The tragedy of "Operation Moses," was the unwillingness of the Orthodox Jewish community to accept the Ethiopians as Jews after they had been waiting for thousands of years to come to the promised land. Aside from the chief rabbi questioning the authenticity of their Judaism, the drastic cultural and technological changes led some to commit suicide, some returned to Ethiopia, a few moved to other countries, and some resorted to crime. Many of the women who were pregnant wanted to return to Ethiopia to give birth for fear if they stayed in Israel their babies would not be born black. For the most part, although the adjustment has been long and trying, most have remained and are faring relatively well.
---------------THE BLACK HEBREWS OF DEMONA AND ARATS-----------------
It is not necessary to retrace all the steps that led Ben Ami-Carter and his followers to claim themselves as heirs to the land of historical Israel.
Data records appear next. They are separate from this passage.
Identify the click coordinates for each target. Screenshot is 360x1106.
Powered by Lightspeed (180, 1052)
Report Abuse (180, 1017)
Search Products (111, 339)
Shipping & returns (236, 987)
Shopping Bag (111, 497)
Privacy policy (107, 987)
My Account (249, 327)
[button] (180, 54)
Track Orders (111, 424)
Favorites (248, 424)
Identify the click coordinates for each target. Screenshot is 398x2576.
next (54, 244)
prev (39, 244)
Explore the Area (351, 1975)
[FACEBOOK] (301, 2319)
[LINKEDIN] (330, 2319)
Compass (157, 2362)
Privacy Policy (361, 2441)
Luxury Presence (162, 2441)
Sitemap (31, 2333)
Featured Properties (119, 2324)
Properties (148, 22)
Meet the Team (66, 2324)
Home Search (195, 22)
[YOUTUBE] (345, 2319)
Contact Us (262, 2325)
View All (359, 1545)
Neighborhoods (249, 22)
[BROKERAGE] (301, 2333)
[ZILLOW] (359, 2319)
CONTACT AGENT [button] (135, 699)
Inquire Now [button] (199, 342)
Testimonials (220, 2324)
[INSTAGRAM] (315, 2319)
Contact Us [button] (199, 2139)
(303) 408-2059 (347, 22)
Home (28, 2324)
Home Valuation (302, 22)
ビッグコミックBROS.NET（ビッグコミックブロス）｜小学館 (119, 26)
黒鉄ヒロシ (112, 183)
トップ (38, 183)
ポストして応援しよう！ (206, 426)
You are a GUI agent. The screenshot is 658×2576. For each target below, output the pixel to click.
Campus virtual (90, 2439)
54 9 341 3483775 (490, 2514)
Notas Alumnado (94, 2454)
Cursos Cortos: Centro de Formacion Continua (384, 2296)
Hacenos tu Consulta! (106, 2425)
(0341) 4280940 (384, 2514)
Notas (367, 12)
The popular media has exhausted that topic since their arrival in Demona. It would be grossly unfair not to examine their resilience for the past 15 years. They started coming to Israel from the United States in the mid 70's and upon their arrival, they destroyed their documents of identification. After nearly two decades, they still haven't been granted a status by the Israeli government. The United States is steadfast in its' decision not to allow them to return there. Today the commune and the Israeli authorities remain embroiled in the conflict that deals with their lack of status and documentation. They have managed to survive by opening several vegetarian restaurants. The Black Hebrews have also organized a gospel group, and jazz and reggae bands that tour the country, bringing in additional revenue. There is also a garment and jewelry factory located within the commune.
The Sudanese community in the "Old City", which has been in residence for several hundred years. The Druze live mostly in the Carmel and Haifa region of the country. These Black Arab druzes enjoy the privileges of full Israeli citizenship. They are notorious for their hard-line approach to dealing with other Arabs, especially during the intifada, the Arab term for uprising.